(Dataset entries)

__________

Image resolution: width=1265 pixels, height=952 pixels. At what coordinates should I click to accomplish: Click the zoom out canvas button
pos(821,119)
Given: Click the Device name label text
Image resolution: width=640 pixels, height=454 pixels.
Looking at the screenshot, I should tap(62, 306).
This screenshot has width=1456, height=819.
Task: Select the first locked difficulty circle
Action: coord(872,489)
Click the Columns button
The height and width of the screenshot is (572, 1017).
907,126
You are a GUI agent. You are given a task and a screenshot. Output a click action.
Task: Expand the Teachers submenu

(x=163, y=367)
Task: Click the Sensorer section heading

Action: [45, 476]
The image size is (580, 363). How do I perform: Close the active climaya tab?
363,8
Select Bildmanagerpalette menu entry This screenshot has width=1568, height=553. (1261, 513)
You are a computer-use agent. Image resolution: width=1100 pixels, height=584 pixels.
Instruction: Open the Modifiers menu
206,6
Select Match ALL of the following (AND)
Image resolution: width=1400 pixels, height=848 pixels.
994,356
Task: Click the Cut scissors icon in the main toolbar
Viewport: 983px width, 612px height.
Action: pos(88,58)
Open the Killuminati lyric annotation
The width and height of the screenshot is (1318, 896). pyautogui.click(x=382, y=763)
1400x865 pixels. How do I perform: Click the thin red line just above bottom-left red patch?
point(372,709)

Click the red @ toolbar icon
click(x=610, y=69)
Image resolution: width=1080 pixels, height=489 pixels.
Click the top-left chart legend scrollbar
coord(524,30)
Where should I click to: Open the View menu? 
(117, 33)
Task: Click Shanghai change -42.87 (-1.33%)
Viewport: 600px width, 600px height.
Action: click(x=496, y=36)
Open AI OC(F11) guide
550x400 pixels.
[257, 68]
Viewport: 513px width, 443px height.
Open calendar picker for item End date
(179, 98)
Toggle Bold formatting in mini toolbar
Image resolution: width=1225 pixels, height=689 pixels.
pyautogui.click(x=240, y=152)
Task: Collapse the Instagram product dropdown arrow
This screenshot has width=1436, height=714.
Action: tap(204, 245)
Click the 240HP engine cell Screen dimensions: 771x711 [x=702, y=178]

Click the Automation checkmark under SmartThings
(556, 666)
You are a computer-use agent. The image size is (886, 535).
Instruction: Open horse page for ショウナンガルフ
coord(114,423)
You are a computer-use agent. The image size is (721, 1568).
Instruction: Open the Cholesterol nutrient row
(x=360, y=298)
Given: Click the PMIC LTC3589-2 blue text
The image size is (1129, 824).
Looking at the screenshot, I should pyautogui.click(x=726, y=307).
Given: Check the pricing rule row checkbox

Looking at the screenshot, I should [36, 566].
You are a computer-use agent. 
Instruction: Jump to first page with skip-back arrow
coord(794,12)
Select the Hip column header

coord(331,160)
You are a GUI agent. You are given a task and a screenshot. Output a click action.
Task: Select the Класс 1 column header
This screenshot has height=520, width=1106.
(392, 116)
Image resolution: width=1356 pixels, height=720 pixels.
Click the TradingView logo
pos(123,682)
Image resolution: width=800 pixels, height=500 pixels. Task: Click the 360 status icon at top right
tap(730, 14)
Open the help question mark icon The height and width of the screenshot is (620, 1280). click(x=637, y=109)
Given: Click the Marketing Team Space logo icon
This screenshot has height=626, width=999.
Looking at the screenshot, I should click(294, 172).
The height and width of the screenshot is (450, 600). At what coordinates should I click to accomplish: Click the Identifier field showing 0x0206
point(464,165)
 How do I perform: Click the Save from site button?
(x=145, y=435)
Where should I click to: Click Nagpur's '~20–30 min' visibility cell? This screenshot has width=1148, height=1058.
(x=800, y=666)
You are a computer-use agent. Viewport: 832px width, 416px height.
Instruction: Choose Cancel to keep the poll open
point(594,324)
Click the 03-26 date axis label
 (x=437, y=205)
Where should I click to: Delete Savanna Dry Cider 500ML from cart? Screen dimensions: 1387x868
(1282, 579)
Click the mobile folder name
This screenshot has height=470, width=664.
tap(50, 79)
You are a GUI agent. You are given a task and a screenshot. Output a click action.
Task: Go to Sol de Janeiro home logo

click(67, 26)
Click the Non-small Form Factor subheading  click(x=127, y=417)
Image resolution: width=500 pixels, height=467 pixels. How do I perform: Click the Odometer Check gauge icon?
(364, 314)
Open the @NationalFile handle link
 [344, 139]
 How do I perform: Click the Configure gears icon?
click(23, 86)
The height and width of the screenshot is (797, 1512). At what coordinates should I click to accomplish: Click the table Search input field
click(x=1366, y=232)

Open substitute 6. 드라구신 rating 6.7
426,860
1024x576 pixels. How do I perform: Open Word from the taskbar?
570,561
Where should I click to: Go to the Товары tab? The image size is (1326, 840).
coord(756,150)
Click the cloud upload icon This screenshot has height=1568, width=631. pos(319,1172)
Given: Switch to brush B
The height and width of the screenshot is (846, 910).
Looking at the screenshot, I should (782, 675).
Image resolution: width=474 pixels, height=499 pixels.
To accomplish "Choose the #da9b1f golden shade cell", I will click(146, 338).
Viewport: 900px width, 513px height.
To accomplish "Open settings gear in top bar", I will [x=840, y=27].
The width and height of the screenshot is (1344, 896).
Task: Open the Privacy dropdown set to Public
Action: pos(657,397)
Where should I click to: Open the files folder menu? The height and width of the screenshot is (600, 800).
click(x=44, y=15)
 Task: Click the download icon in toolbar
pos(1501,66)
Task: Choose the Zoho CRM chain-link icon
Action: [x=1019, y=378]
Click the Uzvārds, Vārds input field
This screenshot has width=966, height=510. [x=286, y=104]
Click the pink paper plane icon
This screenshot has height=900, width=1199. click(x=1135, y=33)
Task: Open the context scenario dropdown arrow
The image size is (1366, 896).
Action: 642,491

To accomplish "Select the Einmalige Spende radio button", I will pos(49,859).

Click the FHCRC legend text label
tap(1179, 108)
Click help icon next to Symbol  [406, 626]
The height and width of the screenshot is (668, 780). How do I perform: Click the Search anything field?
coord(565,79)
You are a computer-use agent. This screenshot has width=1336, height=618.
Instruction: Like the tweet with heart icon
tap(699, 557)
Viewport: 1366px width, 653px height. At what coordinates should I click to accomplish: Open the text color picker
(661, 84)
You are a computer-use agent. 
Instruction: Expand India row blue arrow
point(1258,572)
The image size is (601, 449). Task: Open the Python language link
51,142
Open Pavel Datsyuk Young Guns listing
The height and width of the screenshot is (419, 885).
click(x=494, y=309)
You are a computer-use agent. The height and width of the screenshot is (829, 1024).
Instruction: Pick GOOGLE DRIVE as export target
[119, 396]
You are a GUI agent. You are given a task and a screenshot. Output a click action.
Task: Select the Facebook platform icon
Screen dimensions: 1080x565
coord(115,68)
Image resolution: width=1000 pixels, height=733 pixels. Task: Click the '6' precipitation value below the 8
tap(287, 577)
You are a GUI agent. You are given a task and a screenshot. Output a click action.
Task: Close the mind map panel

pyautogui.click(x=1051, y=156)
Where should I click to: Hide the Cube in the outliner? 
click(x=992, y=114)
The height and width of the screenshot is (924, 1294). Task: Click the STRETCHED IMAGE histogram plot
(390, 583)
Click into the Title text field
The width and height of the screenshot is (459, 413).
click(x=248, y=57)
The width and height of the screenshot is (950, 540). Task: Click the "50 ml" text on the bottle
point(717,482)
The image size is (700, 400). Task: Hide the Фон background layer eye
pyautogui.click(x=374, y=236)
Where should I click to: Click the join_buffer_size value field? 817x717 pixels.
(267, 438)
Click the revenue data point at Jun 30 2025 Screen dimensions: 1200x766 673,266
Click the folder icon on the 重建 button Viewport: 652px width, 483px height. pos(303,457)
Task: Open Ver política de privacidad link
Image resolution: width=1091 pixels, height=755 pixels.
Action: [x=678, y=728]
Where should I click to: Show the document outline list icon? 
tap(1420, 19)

__________

Required work: Repeat exactly the lines of the records from the one containing "Where should I click to: Click the" to the last, and include no line outside that stretch.

Written response:
Where should I click to: Click the join_buffer_size value field? 817x717 pixels.
(267, 438)
Click the revenue data point at Jun 30 2025 Screen dimensions: 1200x766 673,266
Click the folder icon on the 重建 button Viewport: 652px width, 483px height. pos(303,457)
Task: Open Ver política de privacidad link
Image resolution: width=1091 pixels, height=755 pixels.
Action: [x=678, y=728]
Where should I click to: Show the document outline list icon? 
tap(1420, 19)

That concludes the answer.